# Mildly annoying smell...



## shallbe (Jan 16, 2012)

I know dogs smell. Regular dog smell doesn't bother me.

I've read a few places that cockers have a problem with smell.

Tweed has a smell. He is a cocker mix. It is covered up by the perfume they put on him at the groomer's for a week or so after grooming, but then it starts to increase and become noticeable. Most of the time it is not horrible, but he would be a more pleasant doggie to be around if he didn't have it.

I have tried to locate it's source. When he is groomed, we ask them to leave his beard and ears and topknot except just trimming them (we like his lion-headed look, and his dreadlock look when it's almost time for grooming again!). I have sniffed all over his body and can't find the source, but I think it might be either his breath or just his general face area. He doesn't seem to have any skin problems.

I clean his eye discharge about once a week, or more often if he is playing in dirt and getting it gooped up. When I do this, I also take a dog cleaning wipe and clean his beard and face. It seems to help for a day or so. His ears are clear.

Any thoughts on what this might be and how I can make it more pleasant for us to be around?

shallbe


----------



## doggiepop (Feb 27, 2014)

what are you feeding him? sometimes dogs have to be groomed from the inside out.


----------



## Kathyy (Jun 15, 2008)

Do the groomers have to express his anal sacs when he is groomed? Sassy licked the area and got the lovely smell all over her body and it made her breath bad as well.

How are his teeth? I think Ginger's slight bad breath is gone now that her rotten carnassial has been removed.


----------



## shallbe (Jan 16, 2012)

The groomers do express anal sacs as part of the service. I never thought about him licking something nasty and then that being the smell...which is silly, because he licks stuff all the time.

Last visit to the vet we were told his teeth are great.

I am feeding Purina from the grocery store. I tried to switch both dogs to a better brand, but they hated it. They've been on the Purina for a long time, so I supposed they like what they are used to.

Thanks for the ideas.
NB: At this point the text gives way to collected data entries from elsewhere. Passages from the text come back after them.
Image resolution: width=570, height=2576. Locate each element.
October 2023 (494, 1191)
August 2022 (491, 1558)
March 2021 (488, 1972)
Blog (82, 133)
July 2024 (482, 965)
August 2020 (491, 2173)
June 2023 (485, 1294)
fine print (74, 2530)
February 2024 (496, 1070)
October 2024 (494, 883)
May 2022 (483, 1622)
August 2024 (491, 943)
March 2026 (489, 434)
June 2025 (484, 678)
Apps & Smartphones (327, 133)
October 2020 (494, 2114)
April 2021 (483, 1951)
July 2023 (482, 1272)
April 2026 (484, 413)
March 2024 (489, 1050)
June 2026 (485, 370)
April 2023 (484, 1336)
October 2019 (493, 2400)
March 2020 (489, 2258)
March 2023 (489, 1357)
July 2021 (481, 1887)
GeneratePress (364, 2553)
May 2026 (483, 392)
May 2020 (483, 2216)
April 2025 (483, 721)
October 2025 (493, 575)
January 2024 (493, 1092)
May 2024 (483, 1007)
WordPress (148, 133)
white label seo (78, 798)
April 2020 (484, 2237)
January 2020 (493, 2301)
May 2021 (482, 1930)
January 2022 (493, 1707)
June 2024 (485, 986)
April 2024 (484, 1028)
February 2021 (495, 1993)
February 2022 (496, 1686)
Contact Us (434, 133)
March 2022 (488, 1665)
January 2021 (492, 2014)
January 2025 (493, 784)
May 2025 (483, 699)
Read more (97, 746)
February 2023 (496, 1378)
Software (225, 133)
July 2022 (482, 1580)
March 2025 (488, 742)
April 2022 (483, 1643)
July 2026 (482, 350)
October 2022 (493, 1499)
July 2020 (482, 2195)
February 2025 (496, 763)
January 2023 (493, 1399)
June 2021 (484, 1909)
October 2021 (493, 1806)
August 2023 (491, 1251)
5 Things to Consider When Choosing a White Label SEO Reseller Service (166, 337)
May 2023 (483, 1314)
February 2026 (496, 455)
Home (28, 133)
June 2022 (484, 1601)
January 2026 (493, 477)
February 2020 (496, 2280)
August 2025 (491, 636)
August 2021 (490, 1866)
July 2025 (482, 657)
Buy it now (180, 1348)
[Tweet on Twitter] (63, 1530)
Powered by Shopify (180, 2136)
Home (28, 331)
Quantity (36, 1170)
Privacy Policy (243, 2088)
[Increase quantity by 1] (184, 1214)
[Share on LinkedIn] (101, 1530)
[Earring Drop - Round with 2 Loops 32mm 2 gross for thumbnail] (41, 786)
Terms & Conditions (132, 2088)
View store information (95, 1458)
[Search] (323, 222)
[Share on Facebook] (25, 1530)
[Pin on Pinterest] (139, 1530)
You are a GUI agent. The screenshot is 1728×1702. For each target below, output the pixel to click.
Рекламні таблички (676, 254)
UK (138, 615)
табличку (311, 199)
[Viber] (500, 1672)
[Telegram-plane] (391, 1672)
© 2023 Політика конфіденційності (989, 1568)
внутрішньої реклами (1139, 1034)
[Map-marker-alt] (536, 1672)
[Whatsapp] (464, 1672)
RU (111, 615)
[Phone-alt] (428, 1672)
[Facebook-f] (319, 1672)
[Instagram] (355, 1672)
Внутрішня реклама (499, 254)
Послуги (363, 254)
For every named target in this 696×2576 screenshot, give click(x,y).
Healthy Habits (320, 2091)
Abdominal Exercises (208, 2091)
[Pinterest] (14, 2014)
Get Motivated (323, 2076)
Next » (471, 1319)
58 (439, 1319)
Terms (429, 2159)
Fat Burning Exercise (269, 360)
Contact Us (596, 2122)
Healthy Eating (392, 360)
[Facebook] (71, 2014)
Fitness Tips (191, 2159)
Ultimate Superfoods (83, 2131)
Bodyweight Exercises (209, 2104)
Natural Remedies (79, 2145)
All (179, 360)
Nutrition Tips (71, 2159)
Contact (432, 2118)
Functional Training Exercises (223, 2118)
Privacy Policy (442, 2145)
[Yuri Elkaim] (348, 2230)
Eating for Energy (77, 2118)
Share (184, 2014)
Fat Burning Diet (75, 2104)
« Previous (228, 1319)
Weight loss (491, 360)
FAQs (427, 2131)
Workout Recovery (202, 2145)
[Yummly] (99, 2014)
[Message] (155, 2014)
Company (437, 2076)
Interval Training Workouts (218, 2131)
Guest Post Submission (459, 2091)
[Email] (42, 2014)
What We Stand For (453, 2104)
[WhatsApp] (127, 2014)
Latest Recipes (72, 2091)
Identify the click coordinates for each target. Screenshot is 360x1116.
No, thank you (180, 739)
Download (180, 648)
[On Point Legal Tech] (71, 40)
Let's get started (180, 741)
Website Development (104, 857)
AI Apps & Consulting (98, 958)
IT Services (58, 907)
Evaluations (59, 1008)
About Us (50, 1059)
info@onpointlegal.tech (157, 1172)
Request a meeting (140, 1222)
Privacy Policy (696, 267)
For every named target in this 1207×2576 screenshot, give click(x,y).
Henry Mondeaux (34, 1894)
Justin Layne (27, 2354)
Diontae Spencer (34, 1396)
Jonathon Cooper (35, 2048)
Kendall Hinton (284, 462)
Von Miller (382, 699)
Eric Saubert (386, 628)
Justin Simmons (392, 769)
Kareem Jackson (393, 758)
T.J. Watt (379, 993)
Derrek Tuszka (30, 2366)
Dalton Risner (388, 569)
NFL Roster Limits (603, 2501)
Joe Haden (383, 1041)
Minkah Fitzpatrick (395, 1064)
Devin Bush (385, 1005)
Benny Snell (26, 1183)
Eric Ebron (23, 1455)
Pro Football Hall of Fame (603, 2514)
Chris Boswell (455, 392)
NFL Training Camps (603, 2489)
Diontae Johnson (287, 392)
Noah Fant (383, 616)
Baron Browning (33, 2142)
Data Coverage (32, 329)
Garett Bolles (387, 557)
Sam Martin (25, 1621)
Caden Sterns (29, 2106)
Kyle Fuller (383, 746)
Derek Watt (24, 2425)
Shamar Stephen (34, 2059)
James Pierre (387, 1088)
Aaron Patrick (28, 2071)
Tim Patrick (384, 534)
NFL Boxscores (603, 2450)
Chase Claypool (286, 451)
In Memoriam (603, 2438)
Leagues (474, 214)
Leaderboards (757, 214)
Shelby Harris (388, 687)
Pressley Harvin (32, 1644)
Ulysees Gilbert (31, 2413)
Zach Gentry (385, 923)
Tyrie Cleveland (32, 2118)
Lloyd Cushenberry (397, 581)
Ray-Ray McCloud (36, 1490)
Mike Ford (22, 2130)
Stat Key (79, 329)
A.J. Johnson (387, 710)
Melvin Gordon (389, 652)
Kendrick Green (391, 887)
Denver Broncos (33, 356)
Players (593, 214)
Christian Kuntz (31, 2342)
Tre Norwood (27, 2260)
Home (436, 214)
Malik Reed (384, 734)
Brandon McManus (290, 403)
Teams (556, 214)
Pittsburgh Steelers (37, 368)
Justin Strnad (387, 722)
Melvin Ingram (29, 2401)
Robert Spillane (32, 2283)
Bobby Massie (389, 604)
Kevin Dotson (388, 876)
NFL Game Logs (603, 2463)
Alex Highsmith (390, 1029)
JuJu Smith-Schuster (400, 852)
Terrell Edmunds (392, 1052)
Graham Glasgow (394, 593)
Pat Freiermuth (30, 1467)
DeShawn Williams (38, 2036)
Maybe I will get him something for bad breath and just keep his beard washed.

But...what DO the groomers use on dogs? Is it available to pet owners? Can one use essential oils on dogs?
shallbe


----------



## Kathyy (Jun 15, 2008)

What happens if you give him a bath? Even Sassy smelled okay for a while after a bath, took a while for her self grooming to build up into a good stink I suppose.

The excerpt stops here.